## Given task 1
Recast the entries from the line containing "Click the Pool3 URL input field" through the line containing "This screenshot has width=747, height=503.", both included, as a Markdown table. Use the columns Row and Entry, give each line its own numbered row, and leave out blank lines.
[start Passage to read]
Don’t Look At Me

*click on title for image

Recently, someone I know endured a traumatic episode—an assault—walking at night in the streets of Oakland, in the neighborhoods depicted in my two novels, Crystal From The Hills and The Situation. The victims were a middle-aged Caucasian pair on a night out, feeling a part of their community; empathetic, even celebrating of its diversity: of age, socioeconomics, gender orientation, race. On an unlit street a block or two away from a populated commercial districted, they approached a pair of youngish-looking black men, walking languidly in the opposite direction. The couple exchanged glances, but neither said a word. Through body language they consolidated a plan with a tacit underpinning: keep walking, don’t change direction; don’t convey to these young men a prejudice or fear based upon their age or race. Trust.
[end Passage to read]
## Given task 2
According to the passage about the Oakland assault, what kinds of diversity does the couple celebrate in their community?
[start Source data]
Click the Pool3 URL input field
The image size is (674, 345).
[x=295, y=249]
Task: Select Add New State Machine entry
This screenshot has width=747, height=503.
[end Source data]
[start Source data]
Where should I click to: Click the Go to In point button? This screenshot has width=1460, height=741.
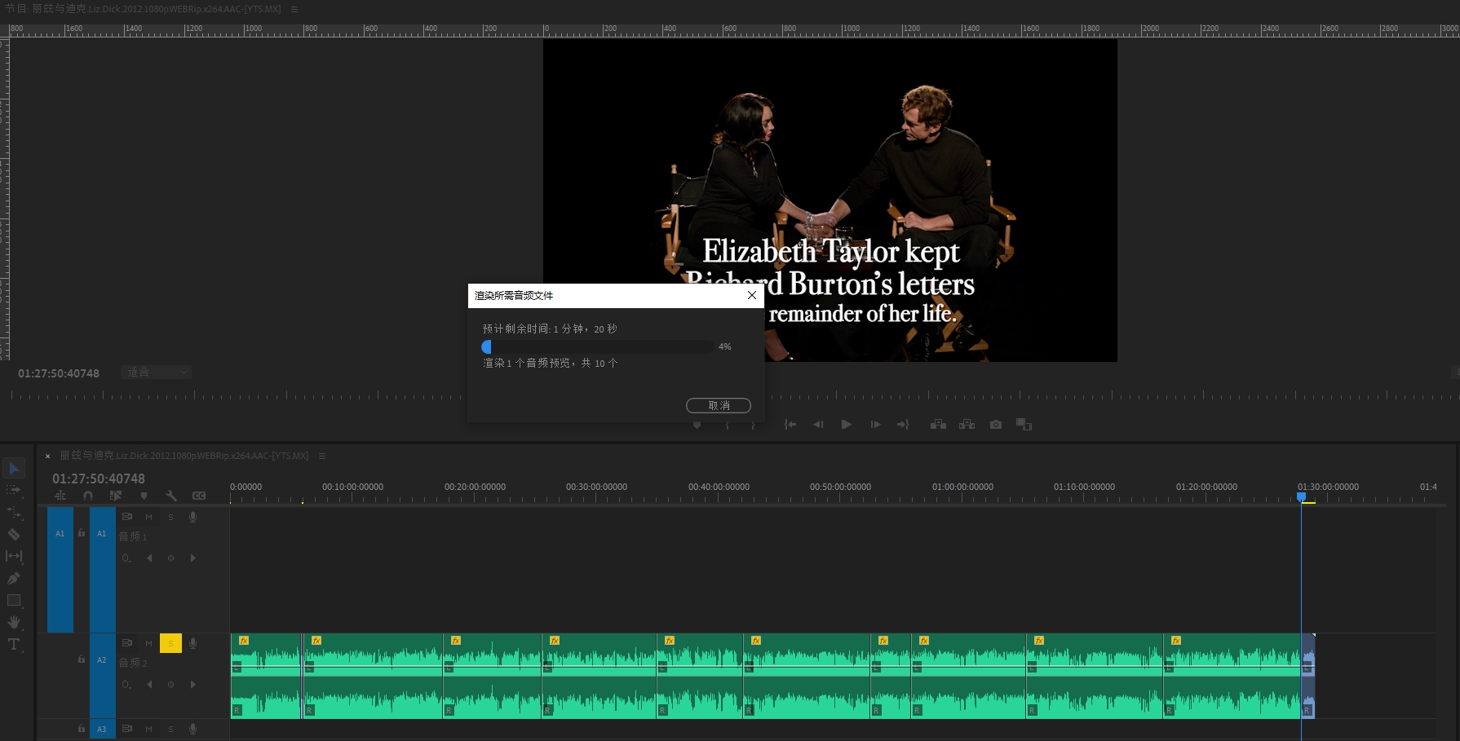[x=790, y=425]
[end Source data]
## Task result 1
| Row | Entry |
|---|---|
| 1 | Click the Pool3 URL input field |
| 2 | The image size is (674, 345). |
| 3 | [x=295, y=249] |
| 4 | Task: Select Add New State Machine entry |
| 5 | This screenshot has width=747, height=503. |

## Task result 2
- Age
- Socioeconomics
- Gender orientation
- Race